In assenza di una specifica previsione statutaria e di un’autonoma delibera di riconoscimento del diritto al compenso in favore degli amministratori, l’approvazione del bilancio contenente la posta relativa ai compensi degli amministratori non è di per sé idonea a incorporare la specifica delibera assembleare di determinazione del corrispettivo, salvo che vi sia perfetta coincidenza tra la posizione degli amministratori e dei soci. In questo caso, la delibera di approvazione del bilancio è sufficiente a manifestare la volontà negoziale dell’assemblea stessa di approvare anche la determinazione dei compensi dovuti agli amministratori, pur in difetto di un verbale che evidenzi un’espressa discussione sul punto.
L’inadempimento delle obbligazioni tributarie espone gli amministratori a responsabilità per i danni subiti dalla società, che devono essere parametrati all’importo delle sanzioni comminate dall’amministrazione finanziaria e degli interessi maturati dopo la scadenza del termine di pagamento, atteso che tali esborsi sarebbero stati evitati se l’amministratore avesse diligentemente adempiuto ai propri obblighi.

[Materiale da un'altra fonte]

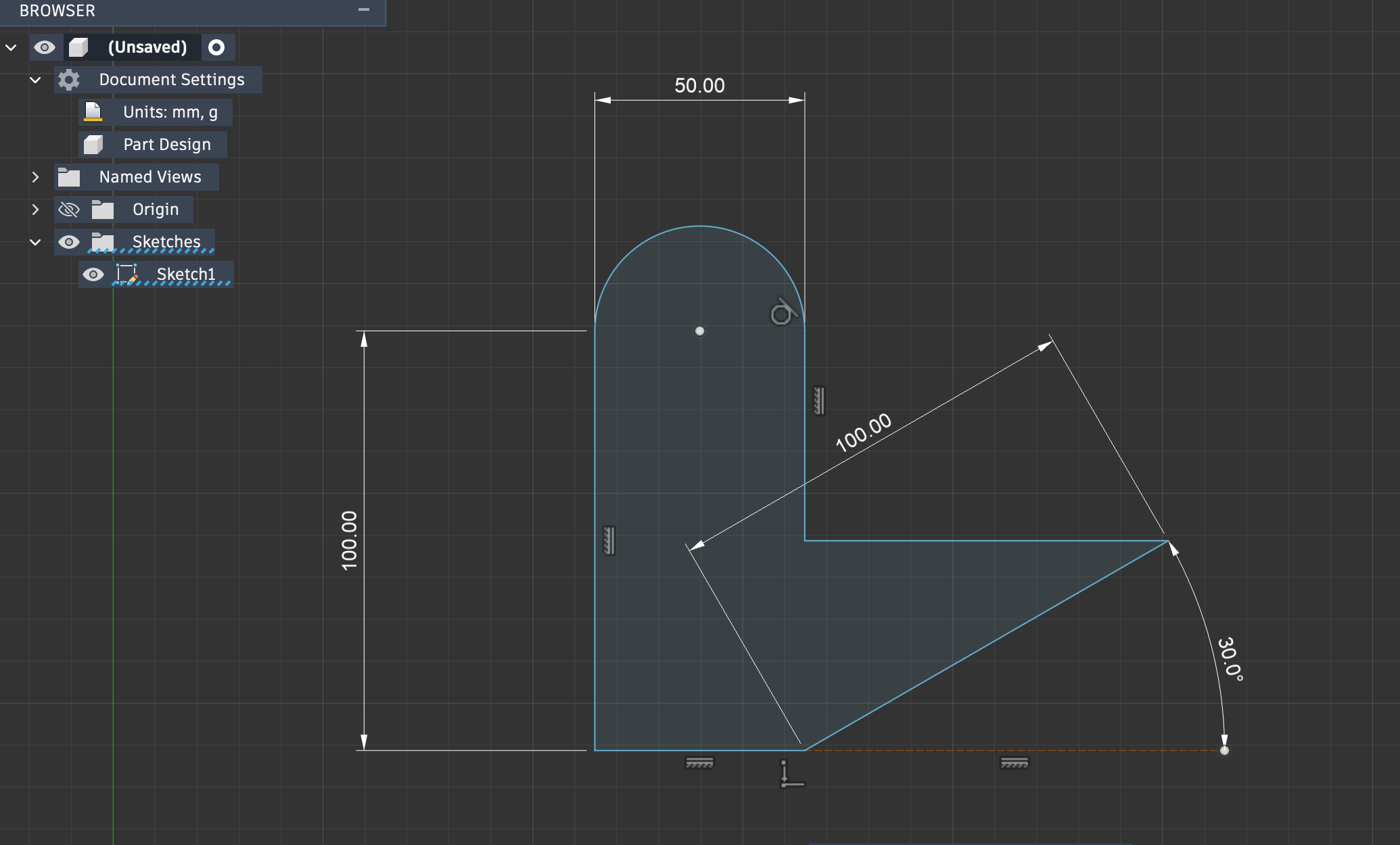Viewport: 1400px width, 845px height.
Task: Show the hidden Origin folder
Action: (69, 210)
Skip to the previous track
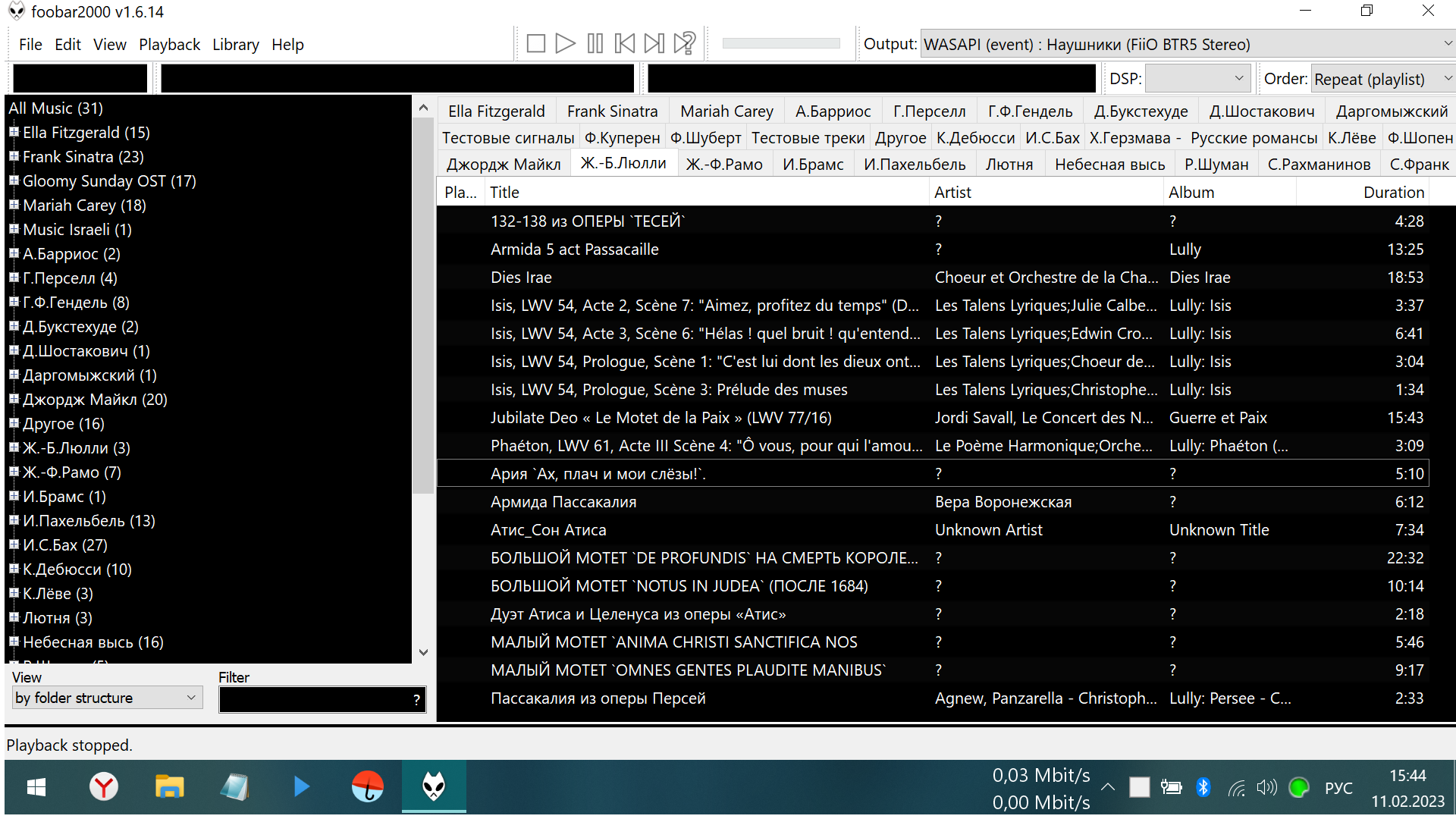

Grava sull’amministratore l’onere di eccepire e provare di non aver potuto pagare, pur avendo impiegato la dovuta diligenza, in ragione dell’incapienza finanziaria o patrimoniale della società
Ai fini della concessione del sequestro conservativo, il requisito del periculum in mora è desumibile, alternativamente, sia da elementi oggettivi, che riguardano l’inadeguatezza della consistenza del patrimonio del debitore in rapporto all’entità del credito, sia da elementi soggettivi, rappresentati invece da comportamenti del debitore, i quali lascino presumere che, al fine di sottrarsi all’adempimento, egli possa compiere atti dispositivi idonei a provocare il depauperamento del suo patrimonio.
A fronte della transazione pro-quota stipulata con uno degli amministratori obbligati in solido per un importo inferiore alla quota interna di responsabilità, nella determinazione dell’importo per il quale il sequestro dev’essere concesso il debito residuo gravante sugli altri co-obbligati dovrà essere ridotto in misura pari al valore dell’intera quota del condebitore transigente.